What's usually includedOften paired with more built-in manager support and tools, since the brokerage's revenue scales with your production.Often paired with fewer included services; agents are more likely to fund their own tools and marketing.
Best forAgents who want predictable take-home and value included support and tools over a theoretical ceiling.Agents confident they'll clear the cap well before year-end and want the upside on every deal after that.

Exact splits, cap amounts, and monthly fees vary by brokerage and agreement. The honest way to decide is to run your own last twelve months of production through both models.

What a traditional split actually does

A traditional split takes the same percentage of your gross commission on every transaction, for the entire year, with no finish line. If your split is 70/30, the brokerage keeps 30% of every commission whether it's your first closing of the year or your fortieth. That consistency is the whole appeal: you always know your number, and it doesn't change based on how much you produce.

What a cap model actually does

A cap model works like a split at the start of the year, then stops. Once the brokerage has collected a set dollar amount from you, commonly in the range of a set annual figure agreed to in your contract, you move to keeping close to 100% of every commission for the rest of the year, typically still paying a small monthly fee. The math only pays off if you produce enough, and early enough in the year, for the post-cap months to add up to something meaningful.

Where the break-even actually sits

Say your annual cap is $16,000 and your pre-cap split is 80/20. At $12,000 in average gross commission per closing, the brokerage's 20% share is $2,400 per deal, so it takes roughly seven closings before you clear the cap. If you close ten deals a year, you get maybe three deals a year at close to full commission, a real but modest boost. If you close thirty deals a year, you get roughly twenty-three deals at close to full commission, which is a very different outcome. The cap model rewards production concentrated early in the year and rewards volume far more than it rewards a slow, steady pace.

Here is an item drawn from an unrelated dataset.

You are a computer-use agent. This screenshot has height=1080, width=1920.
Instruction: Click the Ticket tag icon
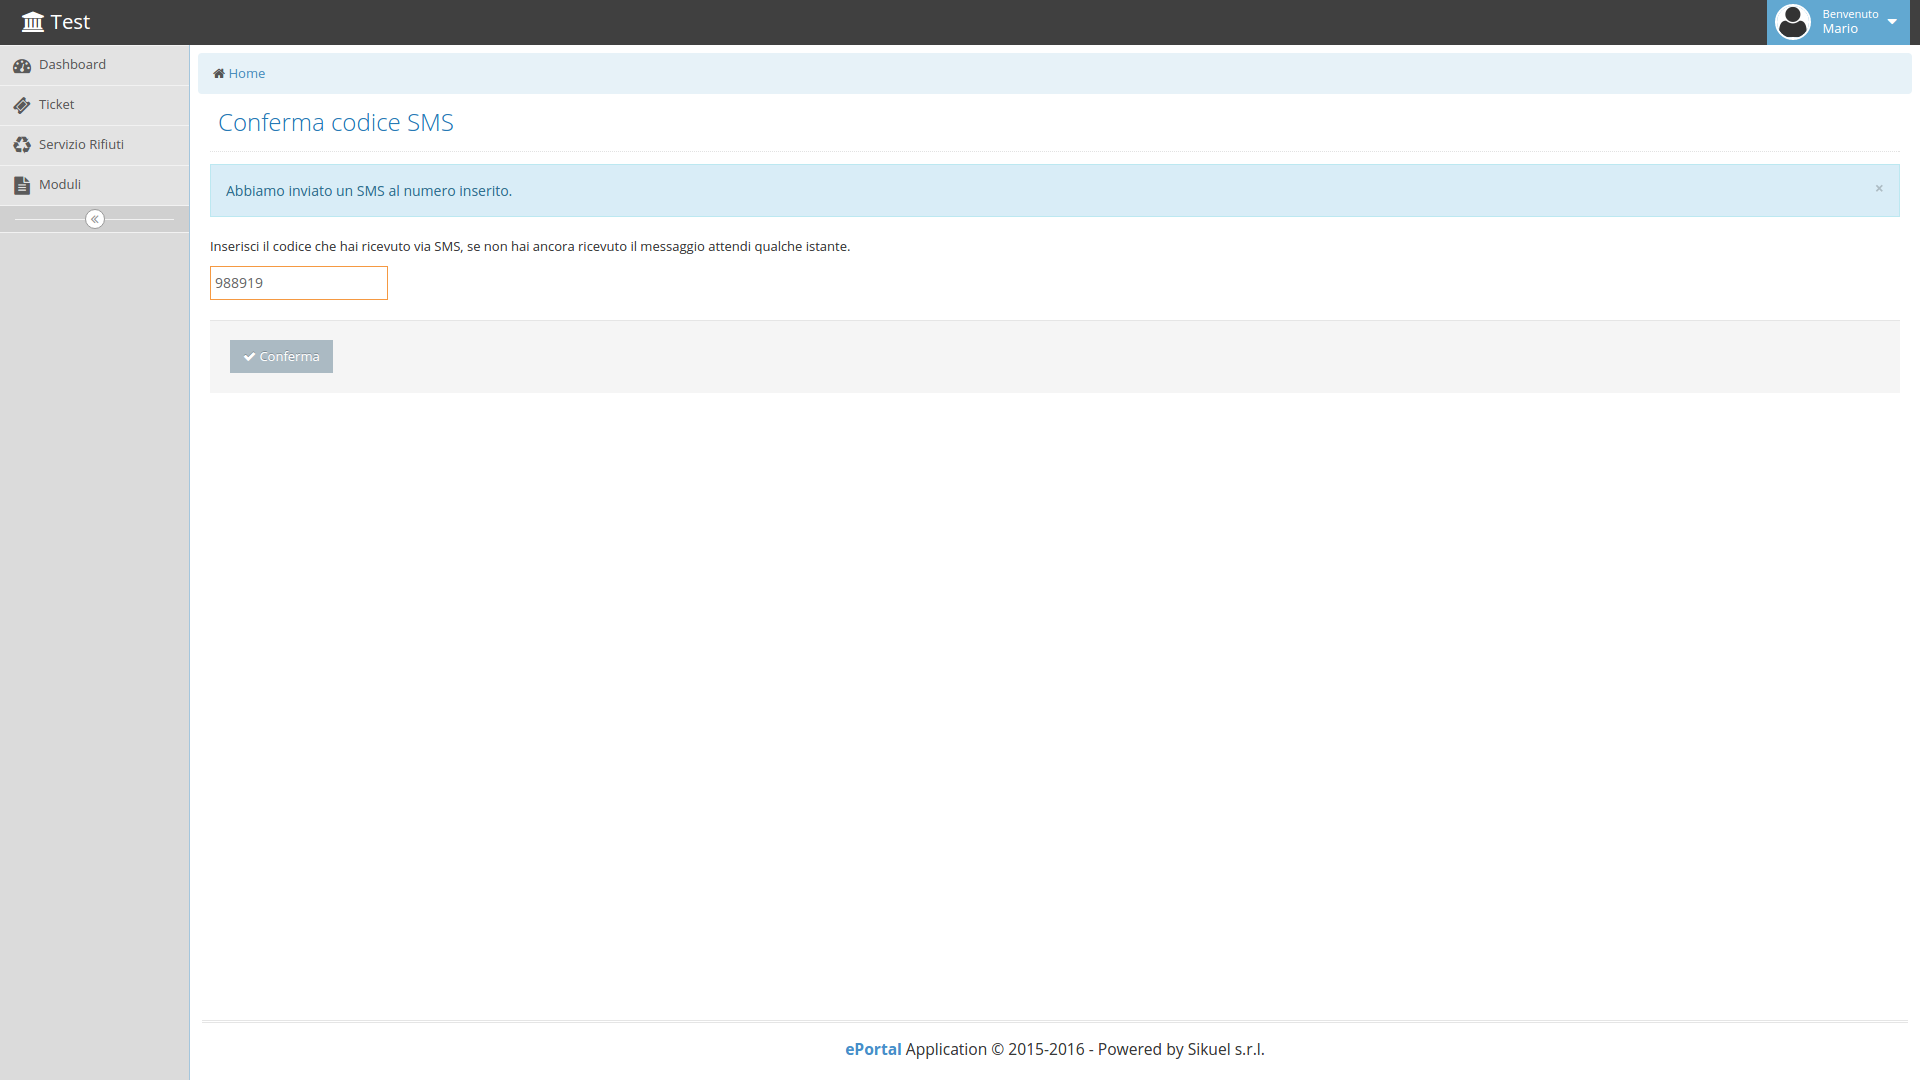[x=22, y=105]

Why a traditional split often wins for lower-to-moderate producers

An agent closing eight to twelve deals a year rarely clears a meaningful cap early enough for the remaining months to matter. For that agent, a traditional split at a brokerage with strong included support, tools, and manager availability can net more real take-home than a cap model where they never really reach the upside and pay for their own marketing and tools along the way.

Why a cap model can win for high-volume producers

An agent closing thirty, forty, or more deals a year, especially with strong average commissions, can clear a cap within the first few months and spend the rest of the year keeping nearly the full commission on every deal. For that level of production, the math tends to favor a cap, assuming the brokerage's fees and structure are otherwise reasonable and the agent is comfortable funding more of their own tools and marketing.

Run your own numbers before you decide

Neither model is better in the abstract. Pull your actual gross commission from the last twelve months, and run it through both structures using the commission split calculator for a straight split and the brokerage fee comparison calculator to see the cap and desk-fee models side by side. The model that wins for your production is the one worth choosing, not the one with the more exciting ceiling in the recruiting pitch.

Exact split percentages, cap amounts, and fees vary by brokerage and agreement. Confirm current terms directly with any brokerage. Educational only, not financial advice.